## What the task requires
Set down each line of the material that follows exactly, and leave its pictures out.

*** Exercise input

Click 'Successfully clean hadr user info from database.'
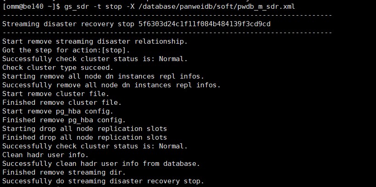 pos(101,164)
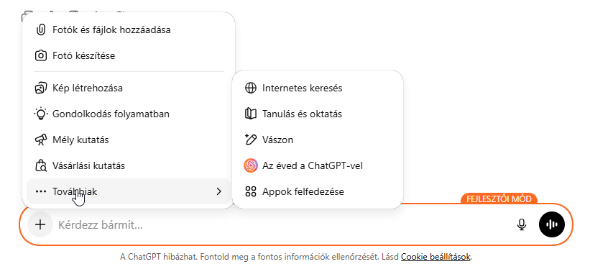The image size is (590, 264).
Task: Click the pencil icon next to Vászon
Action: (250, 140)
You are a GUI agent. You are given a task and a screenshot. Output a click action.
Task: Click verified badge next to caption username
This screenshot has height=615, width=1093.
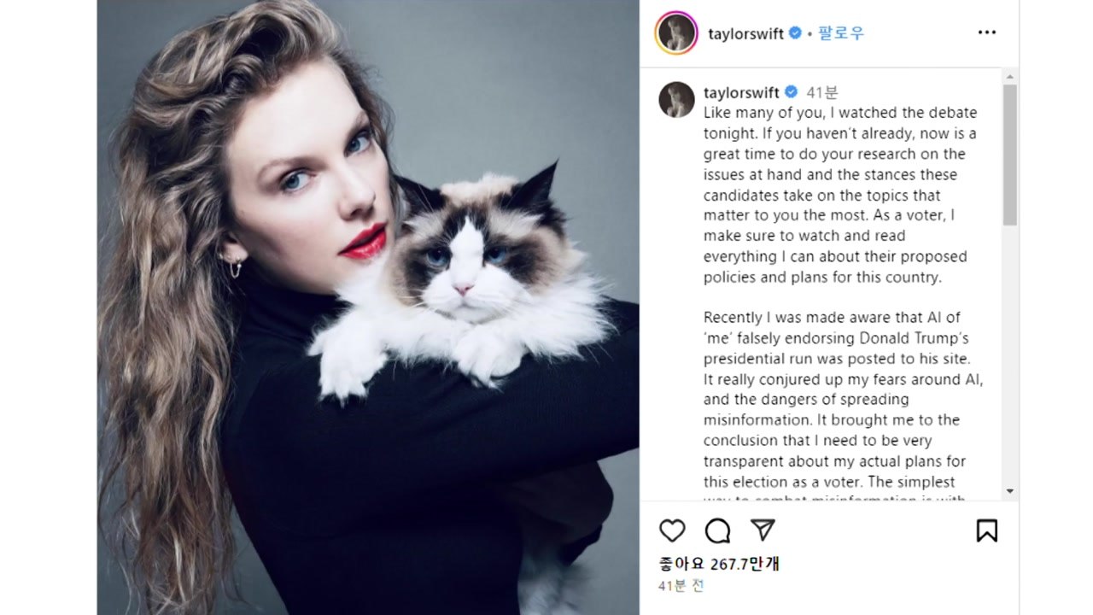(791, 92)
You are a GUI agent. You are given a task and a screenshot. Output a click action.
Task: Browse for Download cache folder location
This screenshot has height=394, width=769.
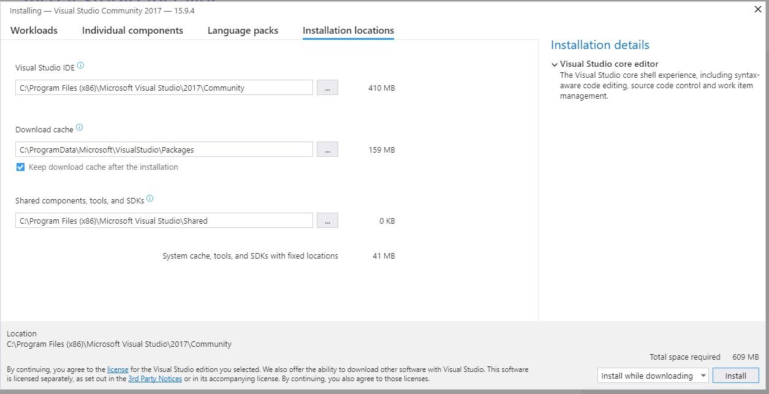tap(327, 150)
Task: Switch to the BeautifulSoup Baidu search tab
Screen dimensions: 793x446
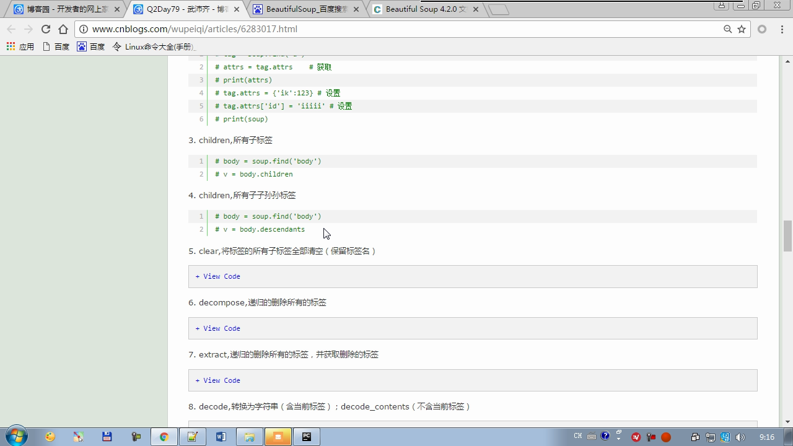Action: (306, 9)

******

## Your response
Click 'Successfully clean hadr user info from database.'
 pos(101,164)
The image size is (590, 264).
Task: Click the pencil icon next to Vászon
Action: (250, 140)
You are a GUI agent. You are given a task and a screenshot. Output a click action.
Task: Click verified badge next to caption username
This screenshot has height=615, width=1093.
(791, 92)
You are a GUI agent. You are given a task and a screenshot. Output a click action.
Task: Browse for Download cache folder location
This screenshot has height=394, width=769.
tap(327, 150)
Task: Switch to the BeautifulSoup Baidu search tab
Screen dimensions: 793x446
Action: (306, 9)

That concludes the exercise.